Upon reflection, you will find that almost everybody on the planet can be pretty neatly classified into either ends of the Baloo-Bagheera spectrum. Most business leaders the world over are Bagheeras, for example, as are most political leaders. Consider Milei. A Bagheera if ever there was one. Our own Prime Minister is very much a Bagheera. Not all of us may at all times understand where we’re being taken, exactly. But it is clear that the Man Is Always Trying To Get Somewhere. And that’s not a bad thing, now is it?

And please don’t over complicate matters. Don’t bring pesky troublesome words into our fun little analysis. Words such as “Good” or “Bad” are orthogonal to our current framework, and let’s just leave it at that. Putin, for instance, is a Bagheera. You might be tempted to say he’s Sher Khan, but you’d be missing the point. We ask one question, and one question alone: Baloo, or Bagheera?
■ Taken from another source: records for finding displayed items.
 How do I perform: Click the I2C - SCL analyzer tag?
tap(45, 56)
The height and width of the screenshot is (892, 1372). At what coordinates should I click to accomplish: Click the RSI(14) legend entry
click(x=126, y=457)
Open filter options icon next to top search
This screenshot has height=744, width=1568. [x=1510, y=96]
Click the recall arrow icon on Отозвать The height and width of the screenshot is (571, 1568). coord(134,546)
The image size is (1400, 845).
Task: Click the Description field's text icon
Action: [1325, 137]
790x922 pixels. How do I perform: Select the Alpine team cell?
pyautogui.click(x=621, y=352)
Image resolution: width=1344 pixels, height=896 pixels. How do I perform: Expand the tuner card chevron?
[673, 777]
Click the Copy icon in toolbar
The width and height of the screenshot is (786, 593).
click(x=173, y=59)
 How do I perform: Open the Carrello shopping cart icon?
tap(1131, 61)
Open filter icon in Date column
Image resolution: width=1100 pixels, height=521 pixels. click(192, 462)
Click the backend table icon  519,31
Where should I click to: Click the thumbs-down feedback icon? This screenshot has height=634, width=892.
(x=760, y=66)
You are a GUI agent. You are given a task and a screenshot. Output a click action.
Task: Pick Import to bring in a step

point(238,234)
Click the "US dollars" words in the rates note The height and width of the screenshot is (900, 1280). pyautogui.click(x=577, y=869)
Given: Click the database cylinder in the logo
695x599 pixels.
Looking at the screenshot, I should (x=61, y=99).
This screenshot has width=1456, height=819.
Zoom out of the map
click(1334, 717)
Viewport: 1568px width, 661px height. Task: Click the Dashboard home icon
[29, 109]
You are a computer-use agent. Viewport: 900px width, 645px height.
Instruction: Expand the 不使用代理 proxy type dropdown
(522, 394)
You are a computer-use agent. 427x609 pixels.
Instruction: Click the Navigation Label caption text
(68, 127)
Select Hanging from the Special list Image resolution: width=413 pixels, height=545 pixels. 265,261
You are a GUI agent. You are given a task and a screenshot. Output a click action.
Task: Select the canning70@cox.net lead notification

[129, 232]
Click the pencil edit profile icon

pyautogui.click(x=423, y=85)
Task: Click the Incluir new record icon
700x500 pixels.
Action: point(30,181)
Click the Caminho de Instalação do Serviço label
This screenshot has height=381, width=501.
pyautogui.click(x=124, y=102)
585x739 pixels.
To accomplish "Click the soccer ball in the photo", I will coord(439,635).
Boris Johnson, on the other hand, is clearly a Baloo. A shade malevolent, you might  be tempted to say, with a raised and patently disapproving eyebrow. He’s actually a Ka, some of the more imaginative ones among you might venture. Again, cease and desist, and maintain the binary nature of our analysis: Baloo, or Bagheera?

Now, if Cowen’s Second Law applies, I cannot possibly be the first one to have employed this framework. Somebody somewhere must have written up a dreary academic analysis along similar lines (or maybe not)? In passing, note that both Tyler and Alex might look like Baloos, but they are the very definition of Bagheeras!

You might think that the world would be a far more efficient and productive place if only everybody channeled their inner Bagheera and got a move on in life. And they wouldn’t be wrong. But as the poet pointed out (a Baloo in spirit, this chap, for obvious reasons), a life full of care isn’t for us Baloos.

It is we Baloos who save the Jungle Book from turning into a slick Powerpoint presentation. “Found kid, raced across jungle and delivered kid back to Man Village with a TAT of 3 days, stat!” isn’t great literature, now is it?

In fact, both in life and in projects, one needs both a Baloo and a Bagheera. The latter because the project would never be completed in the first place, and the former because where’s the fun in it otherwise?

There are two projects I’m working on right now, and it is my great good fortune to be working with two out and out Bagheeras. It is, admittedly, their great misfortune to be working with one the best Baloos that ever lived, but into each life some precipitation must occur, now what to do. And I really am thankful to them (and you should be thankful for the Bagheeras in your life too!).

When push comes to shove, we Baloos are capable of bringing out our inner Bagheeras, so there. Why, even in the original classic (and I’m quite a student of the original Disney movie, I’ll have you know), Baloo does get a move on when King Louie kidnaps Mowgli. 

And in passing, aren’t there far too many King Louies in the world today, dammit?

Us Baloos, we’re underrated, if you ask me. Have you had fun reading this little essay on a Monday morning? Is it not a much better read compared to all those dreary prognostications you’ve been going through about wars and genocides and economies and Other Things of a Depressingly Serious Nature?

Ask yourself who could have written a piece like this, and you will realize that it could only have been a Baloo. Now sure, I could have written Something Serious instead in the time it took me to write this up. 

But surely a brief interlude like this is worth something, now isn’t it?